Alors que les crises mondiales successives bousculent les équilibres géopolitiques et économiques, le Sommet mondial des gouvernements à Dubaï ouvre un espace de réflexion crucial pour repenser la coopération internationale et donner à l’Afrique les clés pour transformer ses ambitions en actions concrètes.
Du 3 au 5 février 2026, plus de 150 délégations gouvernementales, dirigeants mondiaux, décideurs économiques et scientifiques se réunissent pour débattre des moyens de façonner l’avenir face aux défis globaux : économiques, technologiques, climatiques et géopolitiques.
Selon Mohammed Al Gergawi, président de l’Organisation du Sommet, la conjoncture actuelle nécessite la création de forums plus inclusifs capables de garantir stabilité et prospérité durables à l’échelle mondiale. Pour l’Afrique, le sommet constitue une opportunité stratégique.
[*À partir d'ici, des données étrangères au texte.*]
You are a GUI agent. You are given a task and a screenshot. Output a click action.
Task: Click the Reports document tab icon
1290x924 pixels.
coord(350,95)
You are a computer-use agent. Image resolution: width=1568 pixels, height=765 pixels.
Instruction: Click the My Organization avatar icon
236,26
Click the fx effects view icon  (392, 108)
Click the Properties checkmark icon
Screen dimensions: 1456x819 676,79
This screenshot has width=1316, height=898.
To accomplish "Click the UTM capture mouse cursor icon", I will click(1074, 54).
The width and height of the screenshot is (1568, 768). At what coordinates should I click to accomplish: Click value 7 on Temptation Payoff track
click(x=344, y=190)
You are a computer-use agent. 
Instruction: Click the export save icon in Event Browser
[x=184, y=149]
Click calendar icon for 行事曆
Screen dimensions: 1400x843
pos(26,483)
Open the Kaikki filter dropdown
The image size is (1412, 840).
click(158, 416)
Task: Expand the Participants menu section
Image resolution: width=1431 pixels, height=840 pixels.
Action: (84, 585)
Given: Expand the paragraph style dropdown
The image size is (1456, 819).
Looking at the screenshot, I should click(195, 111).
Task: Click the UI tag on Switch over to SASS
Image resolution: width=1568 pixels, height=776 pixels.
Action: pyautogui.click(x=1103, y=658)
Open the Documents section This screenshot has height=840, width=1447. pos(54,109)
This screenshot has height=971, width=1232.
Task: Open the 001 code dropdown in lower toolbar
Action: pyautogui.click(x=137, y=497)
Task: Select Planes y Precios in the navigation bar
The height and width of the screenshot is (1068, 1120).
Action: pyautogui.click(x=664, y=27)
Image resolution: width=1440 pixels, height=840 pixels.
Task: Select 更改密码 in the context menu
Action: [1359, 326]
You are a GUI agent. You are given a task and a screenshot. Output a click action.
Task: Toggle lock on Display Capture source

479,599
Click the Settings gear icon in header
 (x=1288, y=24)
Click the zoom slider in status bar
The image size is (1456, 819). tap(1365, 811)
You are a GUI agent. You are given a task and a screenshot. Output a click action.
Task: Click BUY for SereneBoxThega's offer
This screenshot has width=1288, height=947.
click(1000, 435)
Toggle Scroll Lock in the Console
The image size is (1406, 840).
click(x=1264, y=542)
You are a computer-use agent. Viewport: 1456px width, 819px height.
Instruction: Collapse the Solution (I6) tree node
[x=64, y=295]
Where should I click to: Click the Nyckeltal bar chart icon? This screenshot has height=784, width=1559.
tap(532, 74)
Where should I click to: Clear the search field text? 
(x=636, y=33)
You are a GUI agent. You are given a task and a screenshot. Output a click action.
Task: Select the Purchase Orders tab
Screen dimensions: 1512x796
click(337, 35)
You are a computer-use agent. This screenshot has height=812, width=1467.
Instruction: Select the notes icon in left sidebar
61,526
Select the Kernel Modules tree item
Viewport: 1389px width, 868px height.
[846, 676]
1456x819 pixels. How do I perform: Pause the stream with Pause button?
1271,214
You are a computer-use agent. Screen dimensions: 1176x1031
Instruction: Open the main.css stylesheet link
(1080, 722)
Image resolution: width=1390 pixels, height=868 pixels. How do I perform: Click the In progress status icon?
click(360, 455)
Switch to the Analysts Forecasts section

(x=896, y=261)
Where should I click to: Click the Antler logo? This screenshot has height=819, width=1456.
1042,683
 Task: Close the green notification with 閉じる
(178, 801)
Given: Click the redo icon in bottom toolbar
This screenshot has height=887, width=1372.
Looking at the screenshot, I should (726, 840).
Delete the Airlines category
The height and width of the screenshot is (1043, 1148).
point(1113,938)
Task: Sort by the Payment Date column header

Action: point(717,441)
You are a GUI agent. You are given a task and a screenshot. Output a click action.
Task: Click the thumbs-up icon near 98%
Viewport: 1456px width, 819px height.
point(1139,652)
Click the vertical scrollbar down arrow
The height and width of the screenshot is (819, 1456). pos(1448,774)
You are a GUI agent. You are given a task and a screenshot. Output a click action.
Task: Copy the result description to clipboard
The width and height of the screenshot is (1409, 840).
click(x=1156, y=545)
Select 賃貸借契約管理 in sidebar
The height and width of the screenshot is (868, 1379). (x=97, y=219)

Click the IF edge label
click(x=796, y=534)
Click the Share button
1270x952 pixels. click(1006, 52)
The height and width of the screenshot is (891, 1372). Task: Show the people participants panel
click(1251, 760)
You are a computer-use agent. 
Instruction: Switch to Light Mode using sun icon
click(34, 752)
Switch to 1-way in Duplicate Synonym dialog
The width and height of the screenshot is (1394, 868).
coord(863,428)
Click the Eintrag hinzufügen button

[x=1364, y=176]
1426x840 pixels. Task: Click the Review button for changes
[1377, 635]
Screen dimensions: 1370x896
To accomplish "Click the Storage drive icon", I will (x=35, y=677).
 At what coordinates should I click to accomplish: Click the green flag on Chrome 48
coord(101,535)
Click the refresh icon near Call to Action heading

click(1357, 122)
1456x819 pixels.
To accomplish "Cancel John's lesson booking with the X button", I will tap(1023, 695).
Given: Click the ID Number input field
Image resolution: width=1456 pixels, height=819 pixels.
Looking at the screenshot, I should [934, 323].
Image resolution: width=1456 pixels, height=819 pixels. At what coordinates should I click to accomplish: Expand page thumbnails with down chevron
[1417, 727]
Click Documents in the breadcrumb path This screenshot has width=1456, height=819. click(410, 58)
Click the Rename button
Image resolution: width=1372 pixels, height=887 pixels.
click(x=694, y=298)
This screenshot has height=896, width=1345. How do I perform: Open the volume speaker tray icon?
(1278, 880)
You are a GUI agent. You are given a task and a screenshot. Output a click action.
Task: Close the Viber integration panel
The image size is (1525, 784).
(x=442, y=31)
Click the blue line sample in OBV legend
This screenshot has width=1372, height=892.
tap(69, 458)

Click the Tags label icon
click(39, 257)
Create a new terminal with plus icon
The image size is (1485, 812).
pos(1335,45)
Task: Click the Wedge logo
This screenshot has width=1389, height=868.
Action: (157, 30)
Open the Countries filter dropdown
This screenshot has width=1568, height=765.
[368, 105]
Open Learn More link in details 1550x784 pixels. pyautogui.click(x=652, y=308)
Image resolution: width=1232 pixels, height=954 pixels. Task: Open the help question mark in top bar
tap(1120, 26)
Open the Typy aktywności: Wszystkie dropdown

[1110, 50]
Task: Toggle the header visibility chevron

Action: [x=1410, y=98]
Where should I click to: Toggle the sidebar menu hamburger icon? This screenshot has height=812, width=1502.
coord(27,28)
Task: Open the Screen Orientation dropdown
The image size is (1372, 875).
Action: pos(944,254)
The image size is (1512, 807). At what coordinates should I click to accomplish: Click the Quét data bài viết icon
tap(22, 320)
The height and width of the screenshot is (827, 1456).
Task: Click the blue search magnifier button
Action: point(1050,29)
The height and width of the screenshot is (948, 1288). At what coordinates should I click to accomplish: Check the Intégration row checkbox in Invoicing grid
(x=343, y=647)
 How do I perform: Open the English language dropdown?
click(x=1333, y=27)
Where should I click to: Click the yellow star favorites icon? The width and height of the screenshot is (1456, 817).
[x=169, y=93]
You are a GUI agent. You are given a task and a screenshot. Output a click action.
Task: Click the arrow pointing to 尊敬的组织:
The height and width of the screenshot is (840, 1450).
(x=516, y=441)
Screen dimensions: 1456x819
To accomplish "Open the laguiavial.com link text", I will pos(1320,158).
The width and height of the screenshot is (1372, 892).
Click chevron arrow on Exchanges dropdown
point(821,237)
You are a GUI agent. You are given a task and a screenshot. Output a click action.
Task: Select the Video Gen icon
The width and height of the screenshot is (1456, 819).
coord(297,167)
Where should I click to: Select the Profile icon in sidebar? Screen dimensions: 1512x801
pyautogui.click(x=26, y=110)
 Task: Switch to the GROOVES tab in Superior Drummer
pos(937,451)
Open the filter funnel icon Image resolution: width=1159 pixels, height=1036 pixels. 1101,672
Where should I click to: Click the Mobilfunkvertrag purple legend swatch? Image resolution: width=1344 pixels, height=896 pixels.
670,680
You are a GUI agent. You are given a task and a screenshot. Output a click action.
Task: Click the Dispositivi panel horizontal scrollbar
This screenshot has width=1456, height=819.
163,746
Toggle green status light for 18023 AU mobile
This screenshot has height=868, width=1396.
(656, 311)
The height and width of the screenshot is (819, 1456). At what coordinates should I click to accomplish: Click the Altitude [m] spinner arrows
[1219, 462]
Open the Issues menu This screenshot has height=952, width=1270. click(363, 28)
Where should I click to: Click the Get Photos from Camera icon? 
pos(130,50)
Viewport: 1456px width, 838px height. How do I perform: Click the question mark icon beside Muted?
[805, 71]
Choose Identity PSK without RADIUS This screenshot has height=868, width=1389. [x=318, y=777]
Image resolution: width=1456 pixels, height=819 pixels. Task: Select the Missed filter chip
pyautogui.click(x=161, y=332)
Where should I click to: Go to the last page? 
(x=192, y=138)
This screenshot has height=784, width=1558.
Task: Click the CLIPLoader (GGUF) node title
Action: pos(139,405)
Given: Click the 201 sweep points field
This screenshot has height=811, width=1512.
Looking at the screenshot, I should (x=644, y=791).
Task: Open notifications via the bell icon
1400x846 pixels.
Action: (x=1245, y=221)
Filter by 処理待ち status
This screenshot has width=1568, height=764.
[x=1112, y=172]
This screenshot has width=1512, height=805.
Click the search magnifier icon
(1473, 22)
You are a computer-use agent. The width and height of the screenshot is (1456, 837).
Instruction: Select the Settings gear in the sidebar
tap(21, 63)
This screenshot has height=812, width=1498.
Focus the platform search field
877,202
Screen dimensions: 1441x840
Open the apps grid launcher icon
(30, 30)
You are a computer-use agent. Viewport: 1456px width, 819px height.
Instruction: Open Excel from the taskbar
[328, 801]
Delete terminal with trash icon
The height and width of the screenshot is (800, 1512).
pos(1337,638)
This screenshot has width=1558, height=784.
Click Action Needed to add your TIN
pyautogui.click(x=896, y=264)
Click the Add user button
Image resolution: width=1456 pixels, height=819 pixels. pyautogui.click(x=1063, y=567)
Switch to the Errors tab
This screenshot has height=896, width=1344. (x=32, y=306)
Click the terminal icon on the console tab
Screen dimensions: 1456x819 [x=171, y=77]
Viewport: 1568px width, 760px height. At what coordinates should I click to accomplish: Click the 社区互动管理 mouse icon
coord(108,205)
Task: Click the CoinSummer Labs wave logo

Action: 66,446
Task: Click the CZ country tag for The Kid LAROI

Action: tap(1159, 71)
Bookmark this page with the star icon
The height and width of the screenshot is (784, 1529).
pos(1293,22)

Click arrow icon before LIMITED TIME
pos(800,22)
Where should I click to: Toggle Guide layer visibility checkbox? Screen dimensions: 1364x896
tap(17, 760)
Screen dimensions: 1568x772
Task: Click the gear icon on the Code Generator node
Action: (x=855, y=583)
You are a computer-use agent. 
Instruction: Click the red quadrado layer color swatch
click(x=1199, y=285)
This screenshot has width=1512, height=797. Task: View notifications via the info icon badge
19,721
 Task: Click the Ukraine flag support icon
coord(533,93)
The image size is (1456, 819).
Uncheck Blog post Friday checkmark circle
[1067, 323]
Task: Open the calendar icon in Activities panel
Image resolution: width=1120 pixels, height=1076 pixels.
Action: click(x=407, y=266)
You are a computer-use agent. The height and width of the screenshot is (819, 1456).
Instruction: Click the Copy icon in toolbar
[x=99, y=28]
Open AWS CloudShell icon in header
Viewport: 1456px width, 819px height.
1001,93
Le continent, riche de son potentiel démographique et économique, doit encore relever le défi de la rapidité des transformations globales. Les dirigeants africains sont confrontés à la nécessité de convertir la réinitialisation géopolitique mondiale en opportunités concrètes, en nouant des partenariats équilibrés et profitables.
Les présidents du Botswana, de la Sierra Leone et du Zimbabwe, parmi d’autres chefs d’État africains présents à Dubaï, auront ainsi l’occasion de se positionner sur la question cruciale : la prochaine décennie sera-t-elle celle de l’Afrique ?
Au-delà des annonces et promesses, la vraie question reste comment transformer cette ambition en impacts tangibles pour les populations, en termes de croissance inclusive, de sécurité économique et d’innovation technologique.
Le Sommet mondial des gouvernements met en lumière la nécessité pour l’Afrique de renforcer sa voix et sa stratégie globale, en alignant ses politiques nationales avec les enjeux internationaux et en participant activement à la gouvernance globale.
La capacité du continent à tirer parti de ces forums déterminera en grande partie son rôle dans le nouvel ordre mondial.